If you have the full use of your eyes, why would you 'forget' to protect them?
Doing so, you risk more that just the loss of vision. Imagine all of a sudden not being able to see anything around you. Your whole life would be irreversibly changed in an instant.
What are the potential eye hazards?
If you work in an industrial factory, a car wash or are just doing DIY at home it's likely that the potential eye hazards will be similar and include;
Projectiles: These include small pieces of wood, metal, concrete or even dust. All of these projectiles are able to damage the surface of the eyeball either by scratching them or if they are large enough by actually puncturing the eye.
Chemicals: Most workplaces, even offices, have hazardous chemicals present that could damage the eyes either through fumes or splash-backs from a surface.
Radiation: We're all exposed to radiation at some point almost every day. Radiation hazards in relation to eye injuries include ultraviolet and infrared radiations, lasers and especially visible light. Like, for example, staring at your computer screen for 8 hours a day without taking a break.
Blood-borne illnesses: Being cut while working is often easily avoidable, but when it does happen and it's bad enough to draw blood and other bodily fluids, those fluids become a potenial eye hazard. If there is a spurt of those fluids, its very easy for them to enter your eyes and tear ducts, potentially infecting you with blood-borne disease.

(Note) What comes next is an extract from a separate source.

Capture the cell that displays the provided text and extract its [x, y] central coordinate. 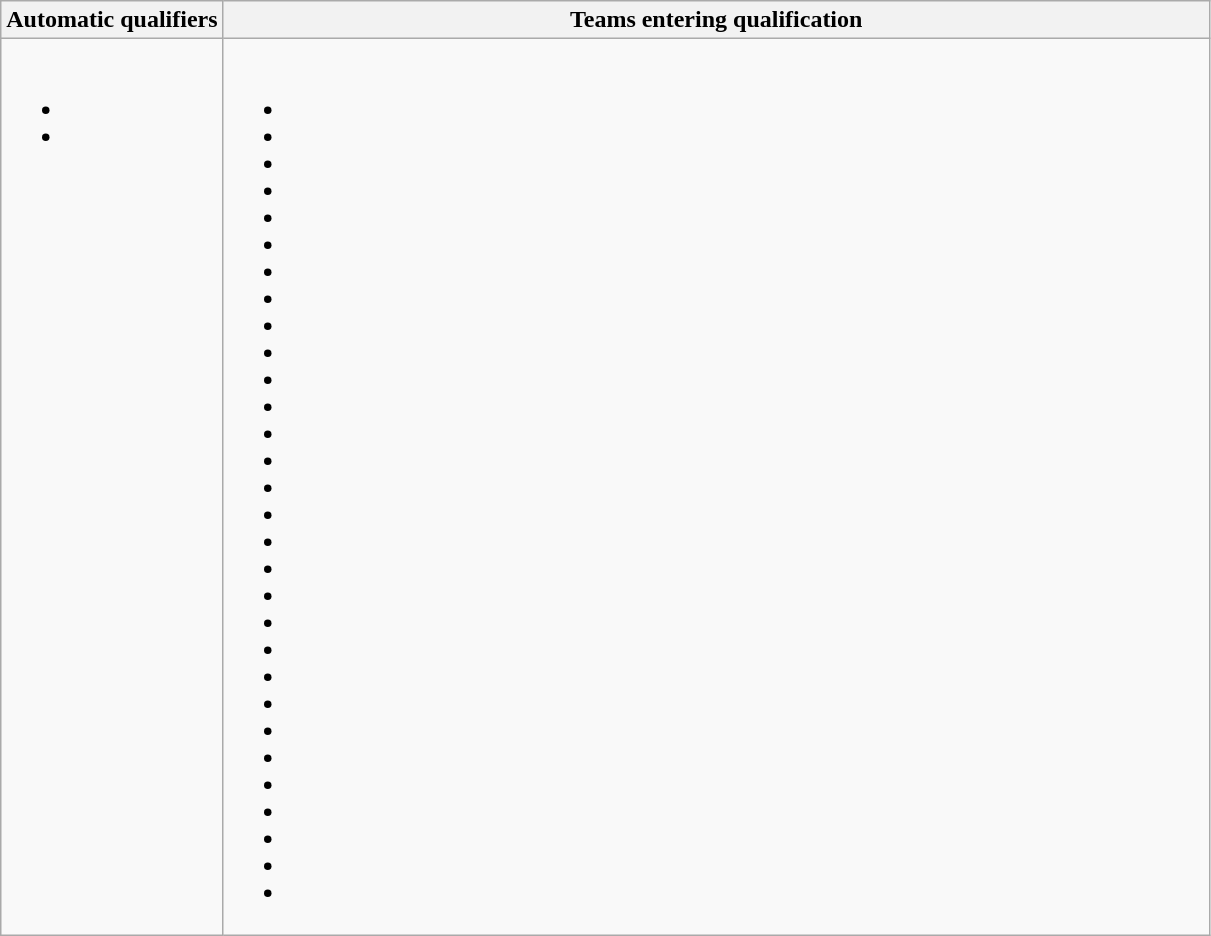
Teams entering qualification [716, 20]
Automatic qualifiers [112, 20]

What are the most common eye injuries?
From corneal abrasions to chemical burns these are the most common eye related injuries;
Swollen eyes: swollen eyes are generally caused by blunt force trauma to the area around the eyes.
Chemicals burns: Unexpected splashes or sprays entering your eyes can seriously damage the surface of the eye ball and cause long lasting damage to your vision.

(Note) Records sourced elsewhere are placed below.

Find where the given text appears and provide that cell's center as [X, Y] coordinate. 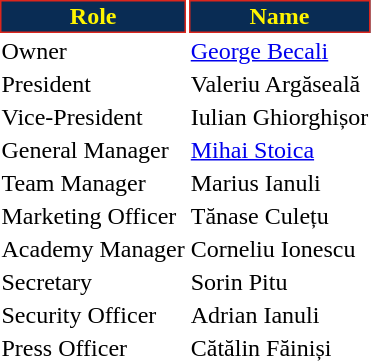
Owner [93, 51]
Mihai Stoica [280, 150]
Iulian Ghiorghișor [280, 117]
General Manager [93, 150]
Security Officer [93, 315]
Corneliu Ionescu [280, 249]
Valeriu Argăseală [280, 84]
President [93, 84]
Adrian Ianuli [280, 315]
Sorin Pitu [280, 282]
Marketing Officer [93, 216]
Secretary [93, 282]
Team Manager [93, 183]
Tănase Culețu [280, 216]
Vice-President [93, 117]
Academy Manager [93, 249]
Role [93, 16]
Name [280, 16]
George Becali [280, 51]
Marius Ianuli [280, 183]
Provide the (x, y) coordinate of the cell's center where the given text is located.  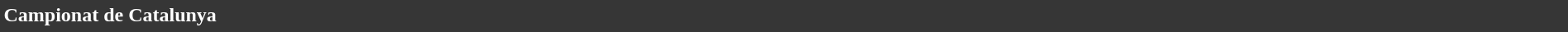
Campionat de Catalunya (784, 15)
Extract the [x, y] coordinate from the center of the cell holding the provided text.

Corneal abrasion: Or scratched eye. This is the most common type of eye injury and involves a small particle of something (dust, wood, etc) being rubbed across the eyeball causing a small scratch in the surface.
Penetrating objects: Similar to scratched eye in that there is a foreign object, often embedded in the cornea, causing damage to the eye. There are, however, larger penetrating objects that are able to fully puncture the eyeball causing serious damage.

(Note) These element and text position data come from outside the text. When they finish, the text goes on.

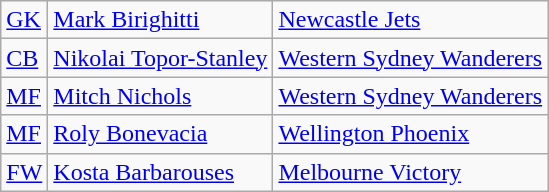
Mitch Nichols [160, 96]
CB [24, 58]
Melbourne Victory [410, 172]
FW [24, 172]
GK [24, 20]
Wellington Phoenix [410, 134]
Nikolai Topor-Stanley [160, 58]
Roly Bonevacia [160, 134]
Mark Birighitti [160, 20]
Kosta Barbarouses [160, 172]
Newcastle Jets [410, 20]
For the text-containing cell, return its midpoint in (X, Y) coordinate format. 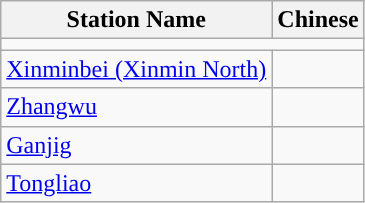
Chinese (318, 20)
Xinminbei (Xinmin North) (136, 69)
Zhangwu (136, 107)
Station Name (136, 20)
Ganjig (136, 145)
Tongliao (136, 183)
Return the (x, y) coordinate for the center point of the cell that contains the specified text.  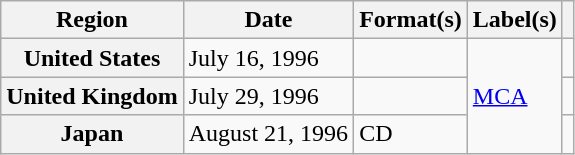
MCA (514, 96)
United States (92, 58)
July 29, 1996 (268, 96)
Format(s) (411, 20)
Date (268, 20)
July 16, 1996 (268, 58)
Japan (92, 134)
August 21, 1996 (268, 134)
Label(s) (514, 20)
Region (92, 20)
United Kingdom (92, 96)
CD (411, 134)
From the cell containing the given text, extract its center point as [x, y] coordinate. 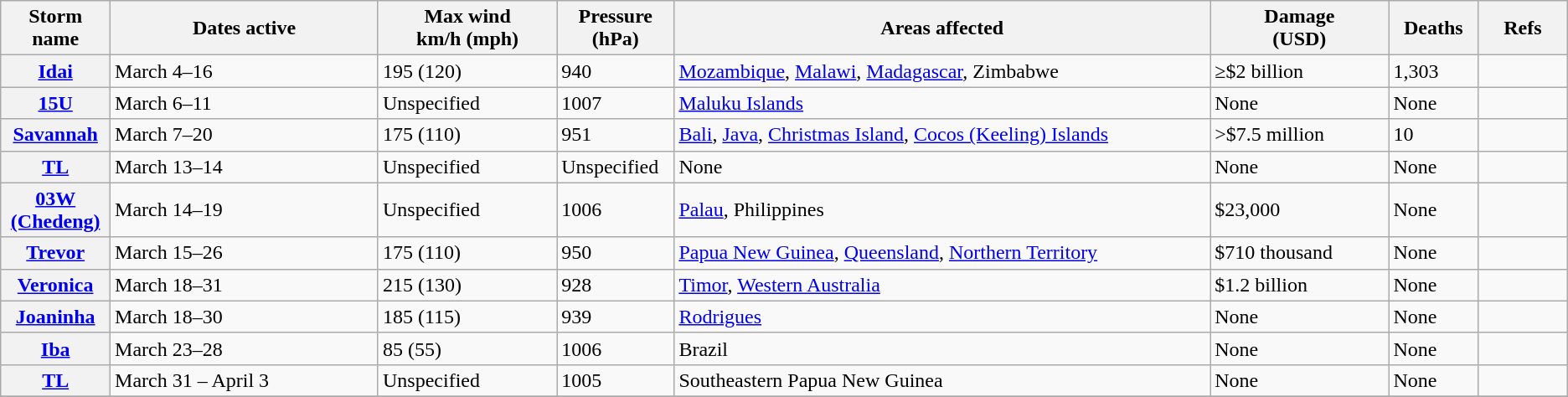
Mozambique, Malawi, Madagascar, Zimbabwe [942, 71]
03W (Chedeng) [55, 209]
928 [616, 285]
March 18–30 [245, 317]
March 14–19 [245, 209]
Storm name [55, 28]
March 15–26 [245, 253]
>$7.5 million [1300, 135]
Palau, Philippines [942, 209]
$710 thousand [1300, 253]
Max windkm/h (mph) [467, 28]
85 (55) [467, 348]
Refs [1523, 28]
Areas affected [942, 28]
940 [616, 71]
Idai [55, 71]
185 (115) [467, 317]
March 7–20 [245, 135]
Maluku Islands [942, 103]
Iba [55, 348]
Deaths [1434, 28]
1005 [616, 380]
March 23–28 [245, 348]
Papua New Guinea, Queensland, Northern Territory [942, 253]
215 (130) [467, 285]
March 31 – April 3 [245, 380]
Damage(USD) [1300, 28]
Timor, Western Australia [942, 285]
Southeastern Papua New Guinea [942, 380]
Trevor [55, 253]
939 [616, 317]
Veronica [55, 285]
195 (120) [467, 71]
March 18–31 [245, 285]
$23,000 [1300, 209]
Dates active [245, 28]
950 [616, 253]
951 [616, 135]
Pressure(hPa) [616, 28]
Joaninha [55, 317]
1,303 [1434, 71]
Savannah [55, 135]
1007 [616, 103]
Bali, Java, Christmas Island, Cocos (Keeling) Islands [942, 135]
Brazil [942, 348]
≥$2 billion [1300, 71]
March 6–11 [245, 103]
$1.2 billion [1300, 285]
March 4–16 [245, 71]
March 13–14 [245, 167]
15U [55, 103]
Rodrigues [942, 317]
10 [1434, 135]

How can you avoid eye injuries?
You already know the answer to this, but I'm going to say it again because there are still far too many people needlessly risking their eyes. Either because they don't know the dangers or they simply don't care.
Use eye protection. It's designed to help you keep your eyes.
Whether you work in a factory or have DIY building projects going on at home; eye protection is affordable and significantly reduces the risk of sustaining an eye injury.
But which eye protection do you need?
It's thought that 90% of all reported eye related injuries could have been avoided if the person was using the correct safety equipment.
There are several types of eye protection and they're all meant to provide a specific level of protection varying from basic eye protection to full face masks.
Full face masks: These offer full facial protection and will often be used alongside safety glasses or googles to further protect the whole face from projectiles and chemical splashes.
Special filters: Safety glasses or goggles fitted with filters that are used to protect against certain lights or radiation. Blue light from a computer screen, for example.
Goggles: Googles are a common piece of eye protective gear and offer fully enclosed eye protection. They are often used alongside regular safety glasses to further protect the eyes from projectiles and chemical burns.
Prescribed safety glasses: Prescription safety glasses are very similar to regular safety glasses, only they're fitted with reinforced correcting lenses and shields at the sides to further protect the eyes from projectiles.
Regular safety glasses: Used in almost all workplaces that aren't offices, the regular safety glasses are meant to protect your eyes from projectiles. They are fitted with reinforce lenses and frames and are designed not to shatter when they sustain an impact.
What to do in the event of an eye injury
If you sustain an eye injury it's important that you immediately contact your doctor or an eye care specialist to assess the injury. Many eye specialists have after-hours phone numbers if your sustain an injury outside of normal work hours.
If you would like to learn how to spot the hazards that could damage your eyes, or those of your co-workers, you can take the new COSHH Risk Assessor Certification™. I will teach you how to identify the hazards and which control measures you should be using to ensure that your eyes remain undamaged.
Your eyes are an incredibly important part of your life. Protect them.